On voit également dans l'antiquité la musique naissante des Sioux. Les Grecs primitifs avaient comme eux une espèce de castagnettes faites d'os ou de coquilles. Comme eux les Romains marquaient la cadence avec des sonnettes qu'ils attachaient à leur pieds. Les Sioux ont le tambour de basque, et le mamuductor dans celui qui conduit la danse. La simphonie chez les Grecs comme chez eux était formée de l'union de la voix et des instrumens. La musique de nos peuplades, bien que monotone, a quelque chose d'animé et de touchant. Mars préside plutôt à ces fêtes que Terpsichore, ignorée des sauvages. Ils y paraissent en armes, et la tête ornée de plumes de Kilio [138], apanage exclusif des preux guerriers. Cet oiseau est si rare que celui qui en tue un, reçoit les complimens de tut le camp, et acquiert le droit de porter une de ses plumes. Il en ajoute une autre autant de fois qu'il tue un guerrier dans les combats. Ce panache ne releva pas peu ces preux des forêts, avec leur manteau qu'ils adaptent à leur corps avec cette grâce qu'avaient les Romains sous leur Pallium. Leurs mocassins ressemblent aux cothurni: ils ajoutent en hiver une espèce de guêtres sur les genoux; comme les Cimbres au temps de Marius.

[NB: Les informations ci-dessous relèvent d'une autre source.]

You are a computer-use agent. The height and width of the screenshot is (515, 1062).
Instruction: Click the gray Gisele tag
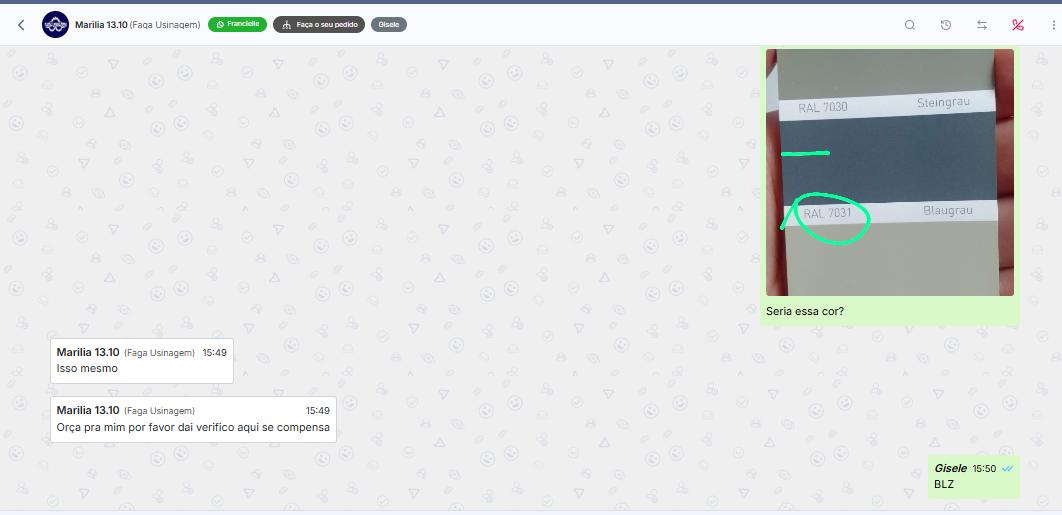coord(388,24)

Note 138:[ (retour) ] Je ne trouve rien sur cet oiseau dans les additions de Chneider et de Lefebvre de Villebrune aux mémoires philosophiques et physiques de Dom Ulloa.

Leurs armes offensives sont l'arc et les flèches, la pique, la hache et la massue, comme les soldats de Tamerlan. Ils ont aussi adopté le fusil. Le bouclier est leur seule arme défensive. Ils le peignent de même que les anciens, quoique moins magnifiquement que celui d'Achille, qui était au reste l'ouvrage des dieux!

Si je viens à parler des illustres de la nation, M. Beltrami parle de Tantangamani, père de l'infortunée Oholaïtha. Il retrouve dans Ouamenitonka la fameuse statue d'Aristide dans le Museum de Naples, et celle de Caton dans Cetamvacomani; mais quelqu'intérêt que puisse leur prêter l'érudit italien, je ne trouve rien de si romanesque que l'histoire d'Alleouemi et de Ouabisciuova.